(Saved entries)
┌──

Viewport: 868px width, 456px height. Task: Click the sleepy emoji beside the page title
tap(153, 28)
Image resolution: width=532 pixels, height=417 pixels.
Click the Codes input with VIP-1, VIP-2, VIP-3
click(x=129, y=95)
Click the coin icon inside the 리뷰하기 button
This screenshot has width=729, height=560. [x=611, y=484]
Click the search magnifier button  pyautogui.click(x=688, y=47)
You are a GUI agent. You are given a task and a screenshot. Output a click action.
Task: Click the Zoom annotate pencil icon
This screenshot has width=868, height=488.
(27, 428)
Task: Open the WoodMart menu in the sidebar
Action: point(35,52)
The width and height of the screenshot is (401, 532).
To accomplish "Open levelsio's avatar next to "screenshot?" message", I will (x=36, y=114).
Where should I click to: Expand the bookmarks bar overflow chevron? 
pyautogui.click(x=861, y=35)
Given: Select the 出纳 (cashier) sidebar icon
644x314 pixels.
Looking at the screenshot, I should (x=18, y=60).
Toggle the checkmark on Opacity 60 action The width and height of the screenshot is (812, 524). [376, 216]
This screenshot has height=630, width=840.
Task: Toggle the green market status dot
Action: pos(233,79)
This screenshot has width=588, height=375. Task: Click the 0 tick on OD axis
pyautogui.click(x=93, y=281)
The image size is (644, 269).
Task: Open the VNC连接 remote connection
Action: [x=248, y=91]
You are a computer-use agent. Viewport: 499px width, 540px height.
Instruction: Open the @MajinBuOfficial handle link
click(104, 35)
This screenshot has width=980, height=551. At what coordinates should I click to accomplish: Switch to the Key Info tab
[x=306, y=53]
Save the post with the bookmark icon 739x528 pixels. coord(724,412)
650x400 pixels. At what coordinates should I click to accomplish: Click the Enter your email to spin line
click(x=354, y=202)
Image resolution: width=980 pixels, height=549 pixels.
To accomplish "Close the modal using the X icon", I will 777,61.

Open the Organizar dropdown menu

└──

* Requirement *
Please give an exact copy of the entries above, from the line with "Task: Click the Zoom annotate pencil icon" down to the line with "The width and height of the screenshot is (401, 532).", inclusive, and nothing else.

* Expected answer *
Task: Click the Zoom annotate pencil icon
This screenshot has width=868, height=488.
(27, 428)
Task: Open the WoodMart menu in the sidebar
Action: point(35,52)
The width and height of the screenshot is (401, 532).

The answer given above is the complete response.